**Task:**
Consider the listing below. Extract exactly the lines from the line containing "Task: Click the" to the line containing "This screenshot has width=945, height=853.", both included.

**Records for this exercise:**
● ● ● ● ●
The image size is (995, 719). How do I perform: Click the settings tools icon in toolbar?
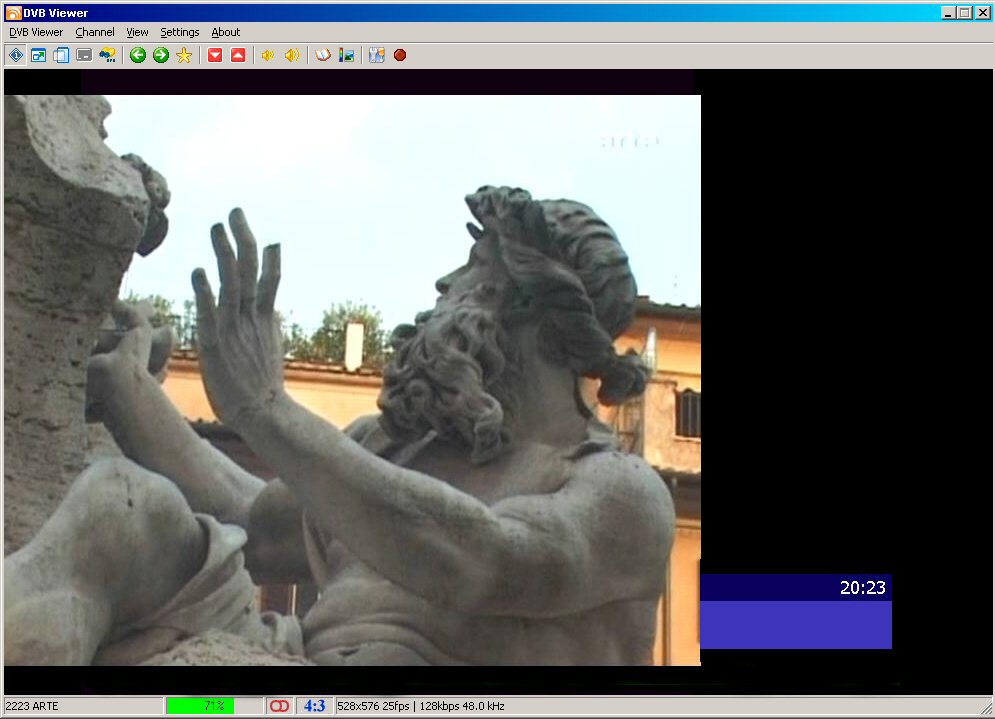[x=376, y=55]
● ● ● ● ●
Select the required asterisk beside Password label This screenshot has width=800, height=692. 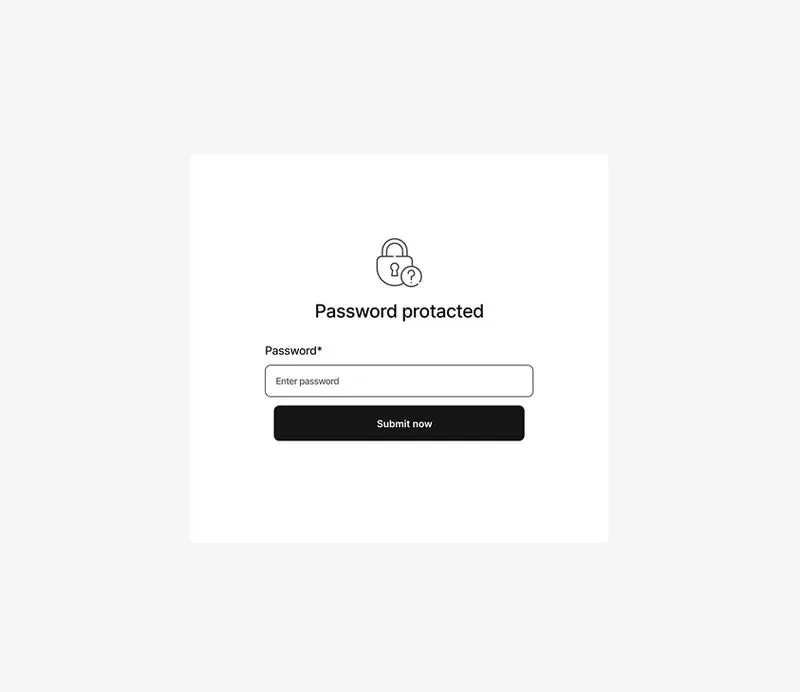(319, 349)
● ● ● ● ●
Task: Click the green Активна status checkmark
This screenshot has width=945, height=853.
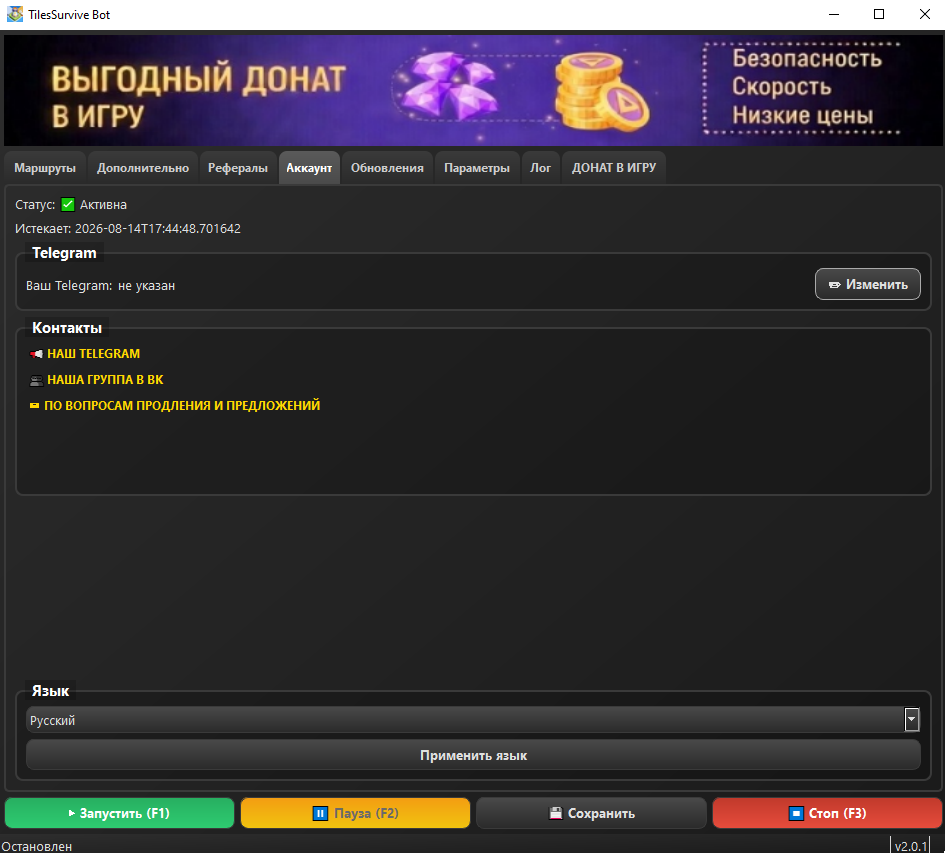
● ● ● ● ●
**Answer section:**
Task: Click the green Активна status checkmark
This screenshot has width=945, height=853.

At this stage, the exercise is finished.